◆ ASSIGNED TASK
After locating "Click the fifth" in the listing below, copy that line and each one after it exactly, ending with the line that has "Task: Switch to the 表示 tab".

◆ GIVEN RECORDS
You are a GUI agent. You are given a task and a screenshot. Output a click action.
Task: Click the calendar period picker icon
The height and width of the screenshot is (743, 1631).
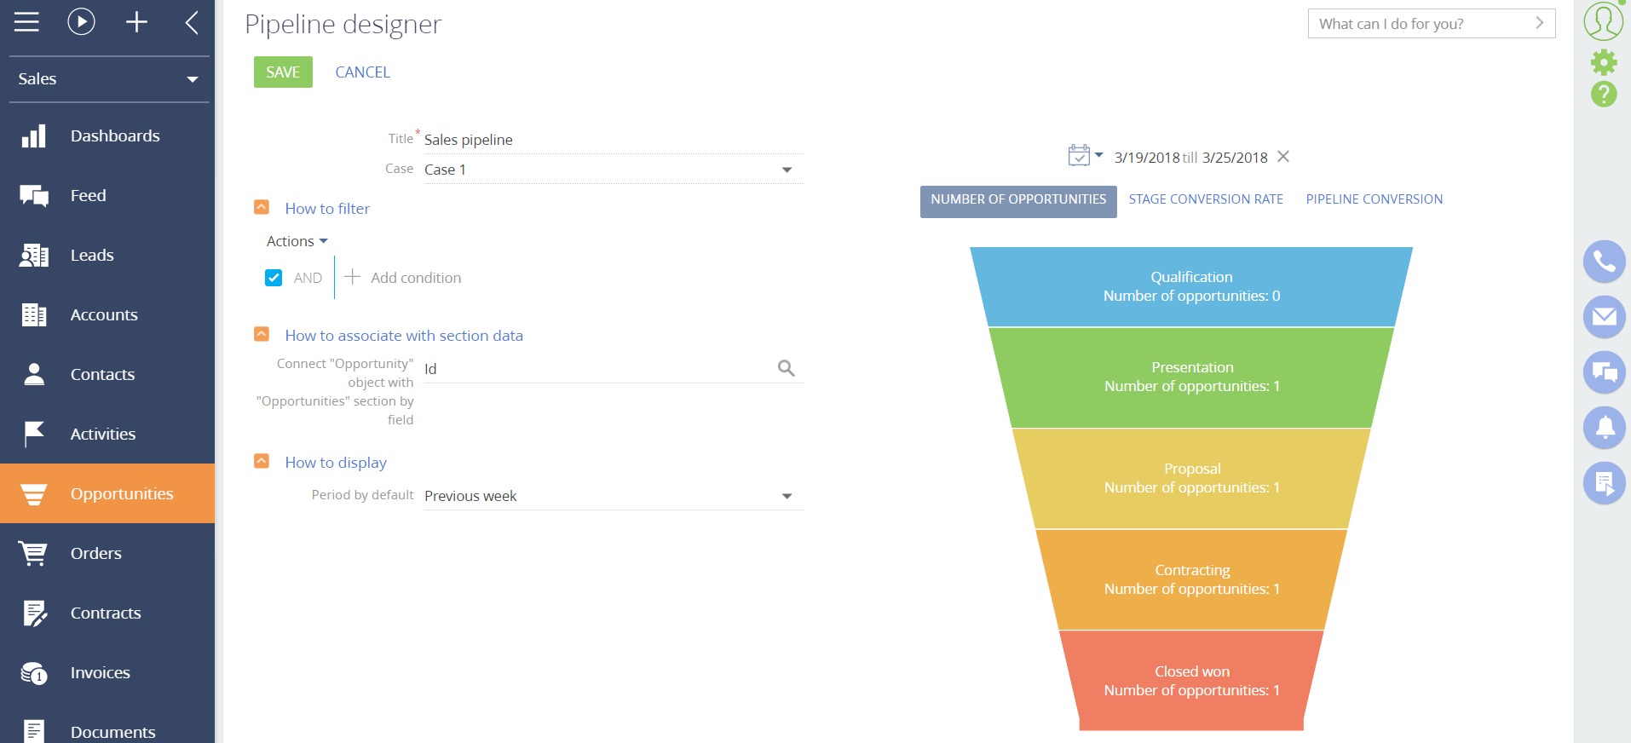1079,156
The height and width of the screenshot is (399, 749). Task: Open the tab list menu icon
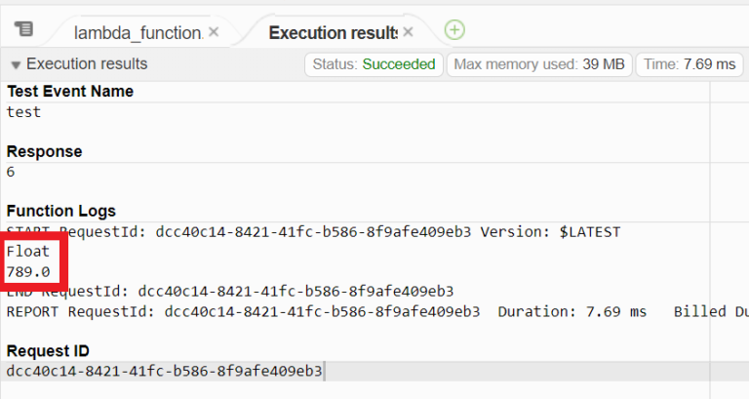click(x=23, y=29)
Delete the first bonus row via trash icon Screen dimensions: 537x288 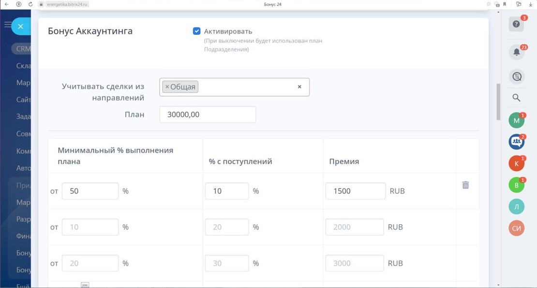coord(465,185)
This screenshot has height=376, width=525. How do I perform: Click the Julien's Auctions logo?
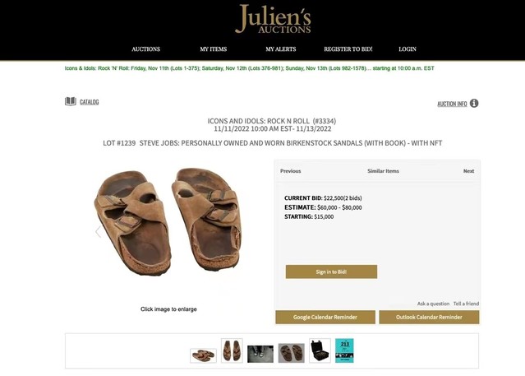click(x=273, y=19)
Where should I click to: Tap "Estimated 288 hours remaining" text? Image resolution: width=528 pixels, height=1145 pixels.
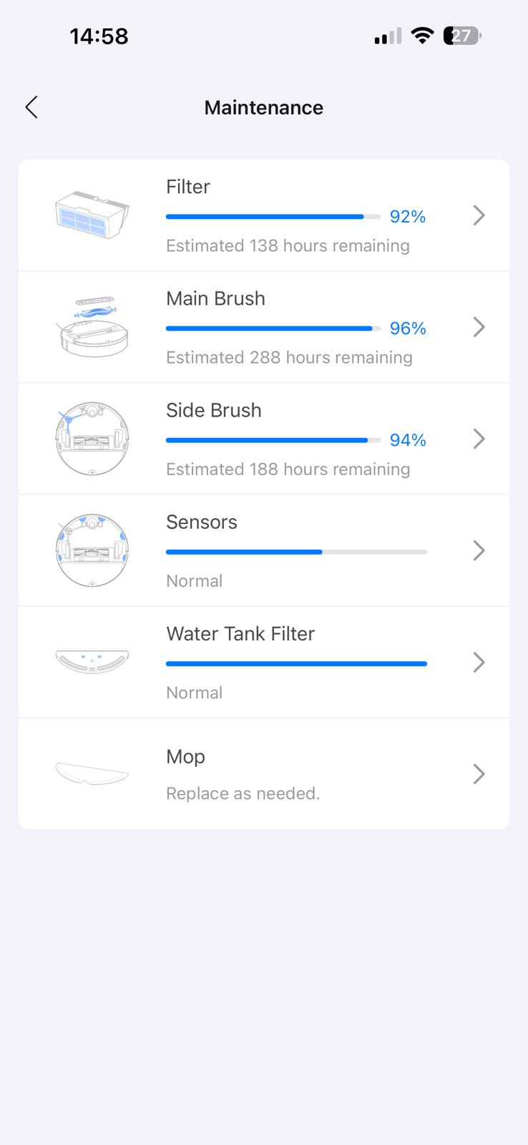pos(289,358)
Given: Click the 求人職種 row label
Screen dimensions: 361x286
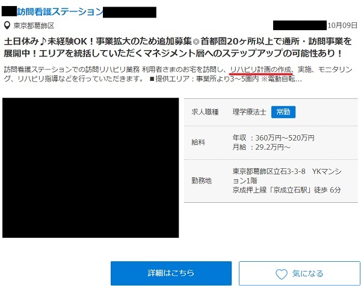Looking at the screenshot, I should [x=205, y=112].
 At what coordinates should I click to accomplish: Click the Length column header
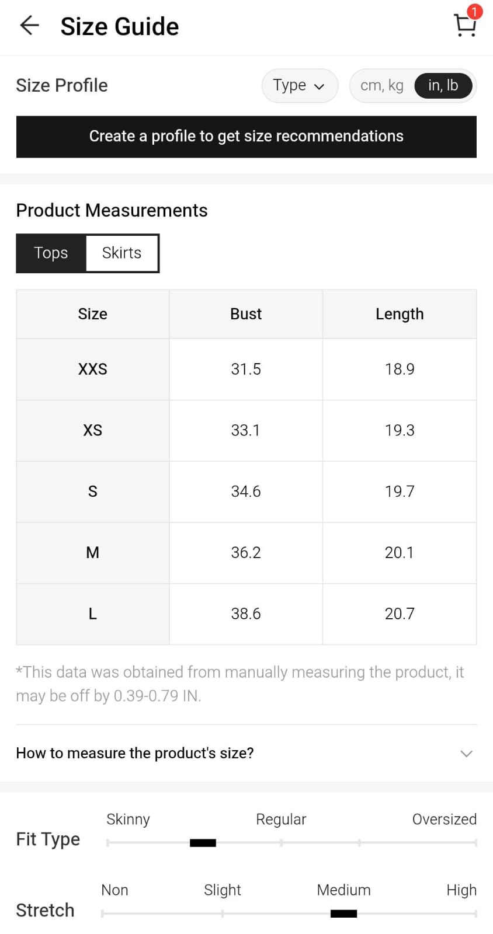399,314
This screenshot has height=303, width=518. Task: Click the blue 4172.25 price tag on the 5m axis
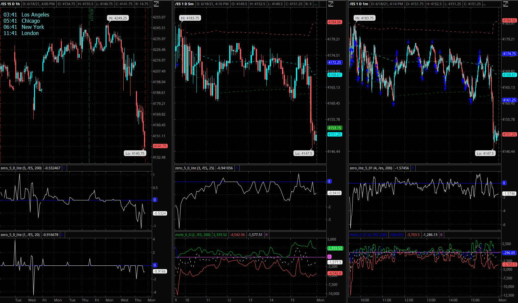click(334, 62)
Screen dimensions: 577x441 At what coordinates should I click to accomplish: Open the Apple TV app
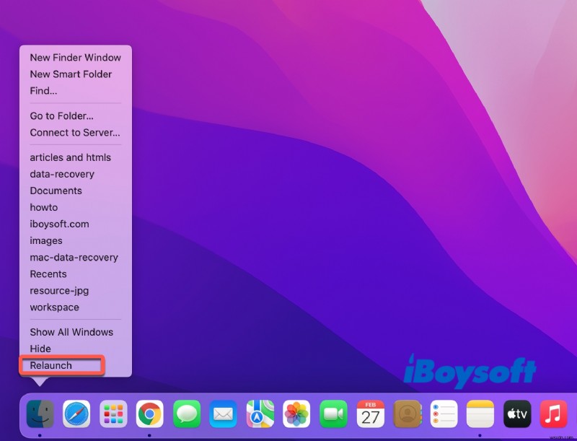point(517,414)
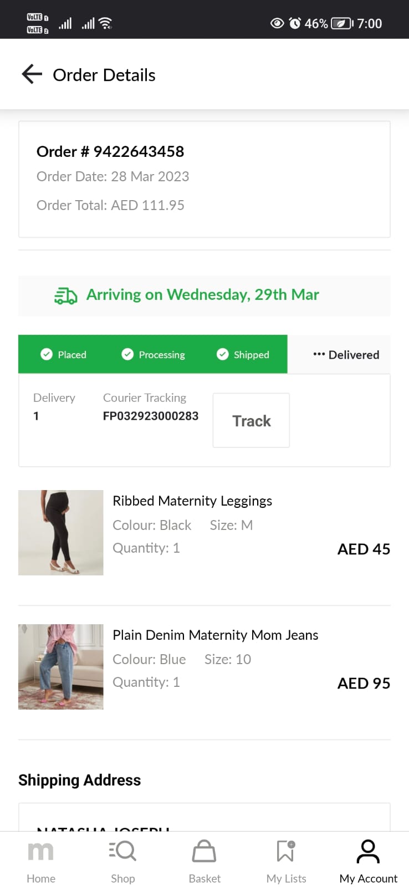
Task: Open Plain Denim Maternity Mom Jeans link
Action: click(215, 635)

--

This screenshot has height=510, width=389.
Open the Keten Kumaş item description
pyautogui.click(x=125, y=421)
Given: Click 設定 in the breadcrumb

==

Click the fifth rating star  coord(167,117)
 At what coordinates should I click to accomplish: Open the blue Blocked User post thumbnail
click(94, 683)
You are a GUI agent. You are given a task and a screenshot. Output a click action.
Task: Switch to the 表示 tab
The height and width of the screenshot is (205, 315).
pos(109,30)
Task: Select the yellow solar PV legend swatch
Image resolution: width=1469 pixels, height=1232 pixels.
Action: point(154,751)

◆ EXERCISE OUTPUT
Click the fifth rating star  coord(167,117)
 At what coordinates should I click to accomplish: Open the blue Blocked User post thumbnail
click(94, 683)
You are a GUI agent. You are given a task and a screenshot. Output a click action.
Task: Switch to the 表示 tab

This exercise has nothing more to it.